Safe Place Meditation
Written by Laura Walton, LMFT
Our minds and the stories we tell ourselves have a lot of power in determining how we feel. If we tell ourselves that we cannot do certain things, then we will never do them, and thus prove ourselves right. If we tell ourselves that we can accomplish anything, then we will be less concerned with making mistakes and will try many more things, many of which we will accomplish, and we will thus prove ourselves right.
We can harness the power of our minds to help us through stressful moments in life. In allowing our minds to experience calming or relaxing scenarios, we can ultimately relax our bodies.
Before you begin this practice, notice how you are feeling emotionally. Notice if you feel grounded or scattered. Now close your eyes and take a few deep breaths. Begin to imagine yourself in a favorite place that feels safe, calm, and relaxing. If you have trouble imagining a place, see if you can bring to mind an activity, a person, or a memory that feels safe, calm, and relaxing to you. Mentally immerse yourself in this place or event. Look around. Take it all in. Notice everything you can see. Notice any sounds you can hear. Notice if there are any smells. Notice if there is anything you can taste. Notice what you can feel on your skin. Notice what emotions you feel being in this space. Take a few more deep breaths in this space, and then open your eyes. Notice now how you feel emotionally. Notice if you feel grounded or scattered.
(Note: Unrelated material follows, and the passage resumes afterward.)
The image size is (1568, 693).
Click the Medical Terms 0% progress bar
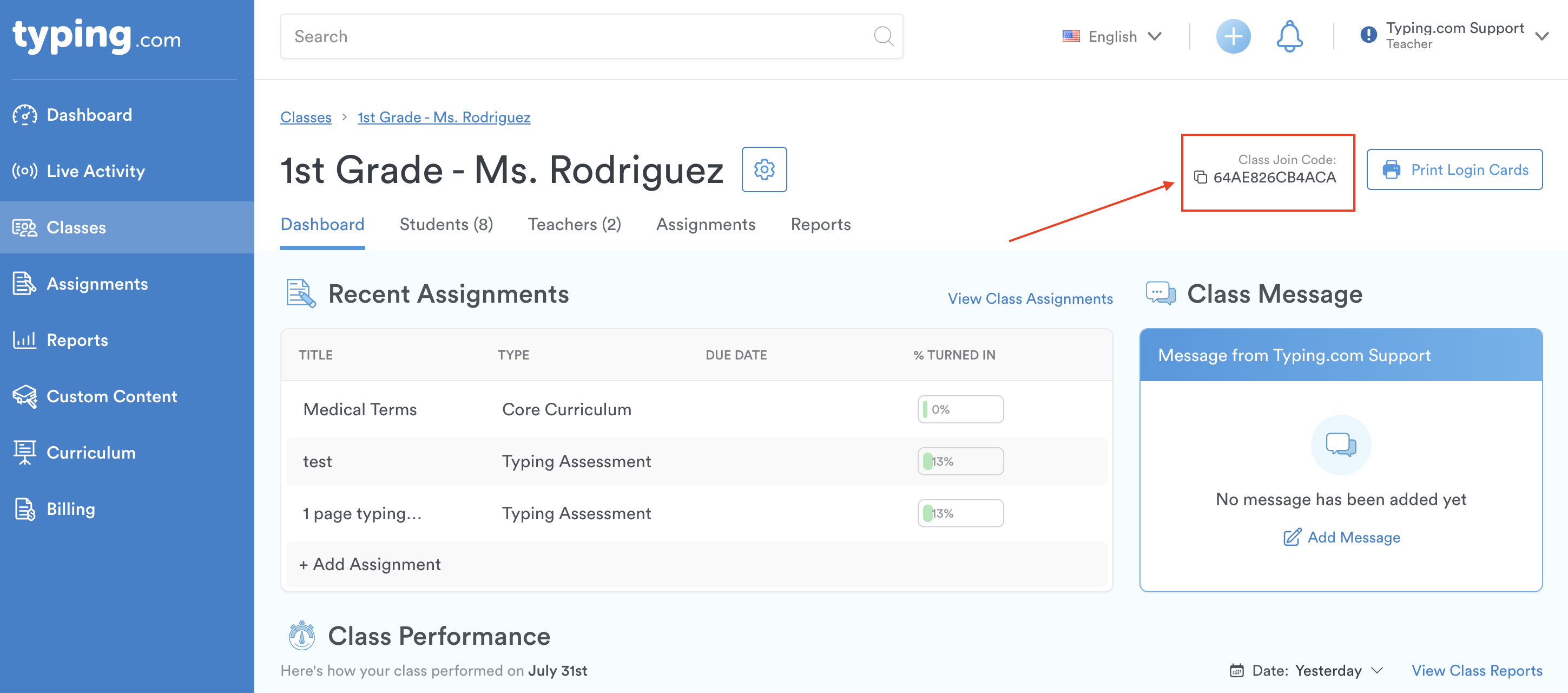coord(960,409)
Notice any other differences that might exist between now and when you started the exercise.
In practicing this exercise, your body did not know that you did not actually go to or experience your safe, calm, relaxing place or event. But likely, your body reacted as if this event was really experienced. Your body may have responded to the suggestions of your mind. This practice and tool can be used any time we feel we need to make a mental shift, change our perspective, or encourage our bodies to relax.